▸ **TASK TO CARRY OUT**: Locate each line in the listing below that contains the string "sidebar", and copy those lines. Case matters.

▸ **DATA EXTRACT**:
^^^^^^^^^^^^^^^^

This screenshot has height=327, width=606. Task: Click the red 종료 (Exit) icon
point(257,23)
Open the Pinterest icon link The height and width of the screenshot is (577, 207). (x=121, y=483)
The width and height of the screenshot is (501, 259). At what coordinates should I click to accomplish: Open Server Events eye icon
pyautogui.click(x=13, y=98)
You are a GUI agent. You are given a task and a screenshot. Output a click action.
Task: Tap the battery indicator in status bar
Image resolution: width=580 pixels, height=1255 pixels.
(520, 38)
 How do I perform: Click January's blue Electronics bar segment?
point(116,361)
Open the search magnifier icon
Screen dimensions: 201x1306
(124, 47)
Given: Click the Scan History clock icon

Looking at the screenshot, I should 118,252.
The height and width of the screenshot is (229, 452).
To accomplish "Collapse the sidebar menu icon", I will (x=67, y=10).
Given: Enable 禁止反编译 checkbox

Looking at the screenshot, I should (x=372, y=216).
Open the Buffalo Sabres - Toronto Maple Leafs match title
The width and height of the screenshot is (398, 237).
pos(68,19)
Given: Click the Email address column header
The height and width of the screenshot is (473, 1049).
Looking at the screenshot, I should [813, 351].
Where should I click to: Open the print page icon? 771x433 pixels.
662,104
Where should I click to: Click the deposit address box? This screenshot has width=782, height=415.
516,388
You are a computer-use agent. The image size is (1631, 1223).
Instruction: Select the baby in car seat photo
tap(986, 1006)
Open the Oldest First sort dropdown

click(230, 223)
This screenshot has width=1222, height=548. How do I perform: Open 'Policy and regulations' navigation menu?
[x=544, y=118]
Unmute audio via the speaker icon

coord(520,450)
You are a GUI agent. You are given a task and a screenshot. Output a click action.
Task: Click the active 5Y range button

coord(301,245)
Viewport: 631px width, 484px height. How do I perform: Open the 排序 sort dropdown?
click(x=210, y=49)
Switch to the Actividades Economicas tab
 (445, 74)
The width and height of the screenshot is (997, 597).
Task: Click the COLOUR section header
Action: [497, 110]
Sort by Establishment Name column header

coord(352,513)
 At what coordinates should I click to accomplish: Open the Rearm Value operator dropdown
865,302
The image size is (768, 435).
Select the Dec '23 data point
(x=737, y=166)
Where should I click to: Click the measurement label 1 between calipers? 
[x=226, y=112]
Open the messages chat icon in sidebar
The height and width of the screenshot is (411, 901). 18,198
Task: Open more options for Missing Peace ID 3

^^^^^^^^^^^^^^^^

▸ **THE COMPLETED TASK**:
To accomplish "Collapse the sidebar menu icon", I will (x=67, y=10).
Open the messages chat icon in sidebar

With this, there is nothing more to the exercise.